There’s no silver bullet to solve all your DEI problems in one shot. You need to diversify your training with a variety of tactics to reach different people within your organization.
For instance, if you have a clear need for anti-bias training, you can choose a ready-made program or build your own with a collaborative learning LMS. But don’t stop there. You need to train managers to be aware of their own implicit biases during hiring and performance evaluations as well. It’s also a good time to reevaluate policies around flex time and remote work for working parents or caregivers, for example. All of these together can make a deeper impact on improving diversity in the workplace.
Related: How to Level the Playing Field for Women in the Workplace
Without data, you don’t know whether your DEI initiatives are making an impact or where you need to make adjustments. Diversity metrics often focus on numbers, like hiring X more employees of color or ERG participation. Companies tend to overlook qualitative metrics like changes in behavior and attitudes toward marginalized groups and feelings of inclusion or employee engagement, probably because they are challenging to measure.
Lean on surveys and one-on-one conversations to gather employee feedback on diversity and inclusion training. Research from Gartner identified seven key dimensions you can use to measure inclusion:
Use these dimensions to frame your questions and conversations when collecting data and feedback from employees.
If your diversity training is falling flat, you need to change track or reintroduce training in other ways. For instance, if your course completion rates are low, you could gamify your DEI training through quizzes and mock scenarios to increase employee engagement.
And with companies switching to remote and hybrid work, learners prefer training in bite-sized chunks at a time and place convenient to them. With microlearning and mobile learning formats, employees can complete DEI training modules in a few minutes on their phones while they are commuting or eating breakfast.
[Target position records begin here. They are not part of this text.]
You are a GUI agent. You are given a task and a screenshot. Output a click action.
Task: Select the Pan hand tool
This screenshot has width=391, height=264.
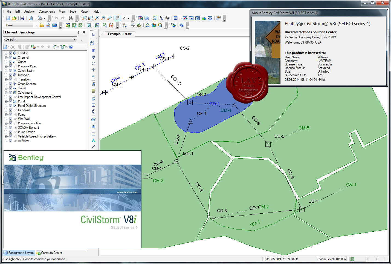click(x=117, y=18)
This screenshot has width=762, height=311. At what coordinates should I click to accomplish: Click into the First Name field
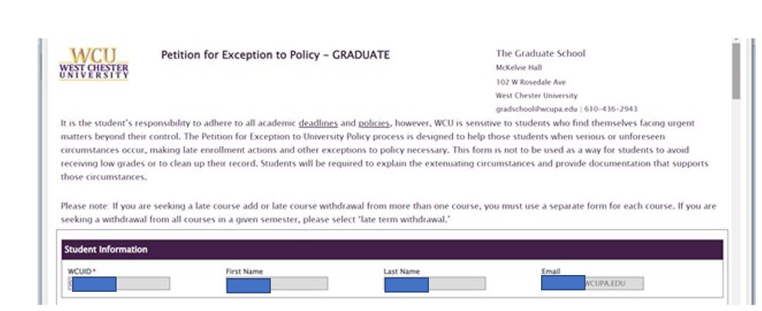click(x=276, y=284)
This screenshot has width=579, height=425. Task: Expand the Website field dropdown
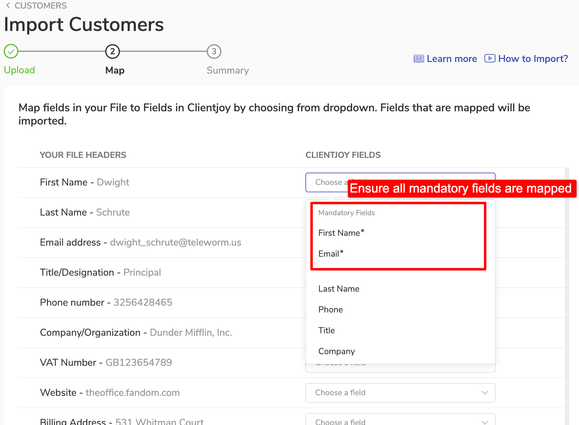coord(400,393)
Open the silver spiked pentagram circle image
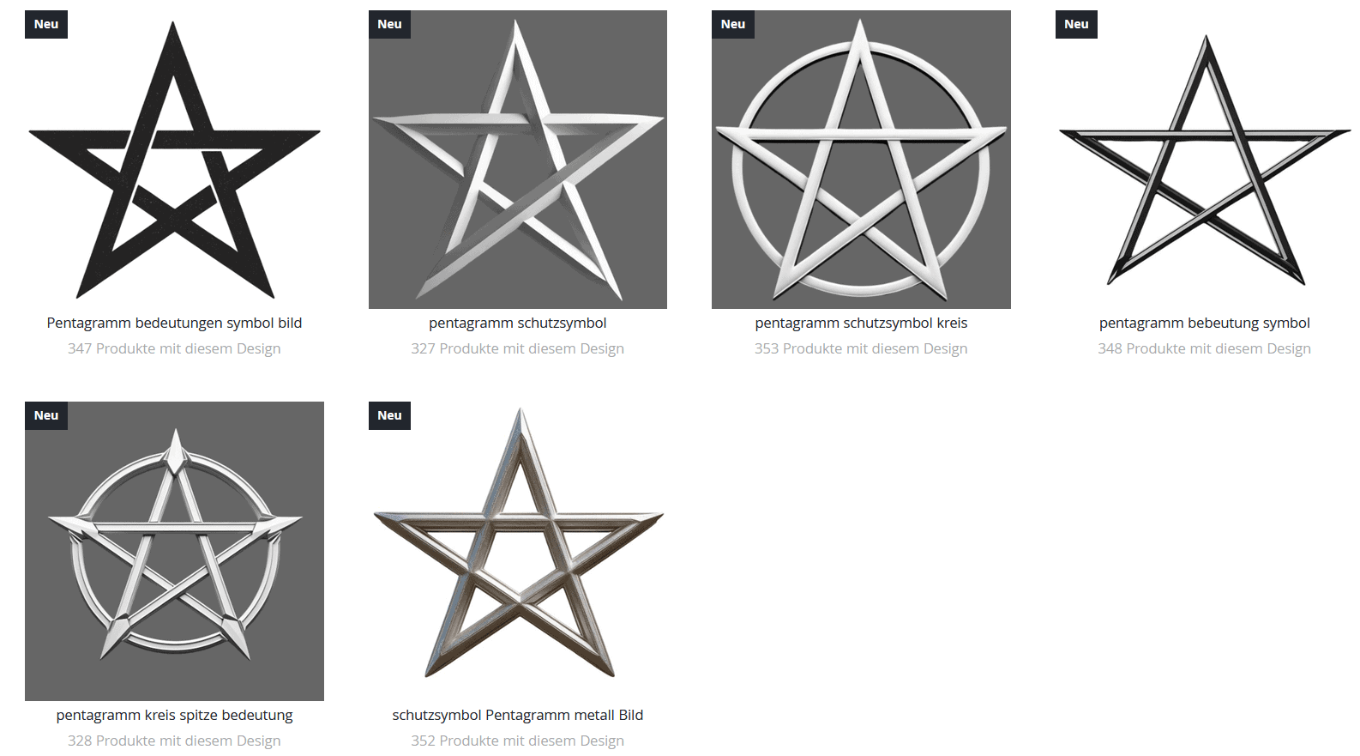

When employees willingly access diversity training, they retain more information and can complete the course without getting bored.
It has been two years since the rush to hire diversity experts who specialize in racism, bias, and inclusion, but little has changed. Rote messaging around diversity and mandatory DEI initiatives actually leads to diversity fatigue and has a negative impact on employees. In fact, 69% of Americans see through the corporate messaging about racism and believe that it comes from pressure rather than a real commitment to the issue. The task for leaders everywhere is to protect diversity training from this fatigue and approach it with genuine dedication. A first step is to accept your own biases and the issues that exist in relation to workplace diversity.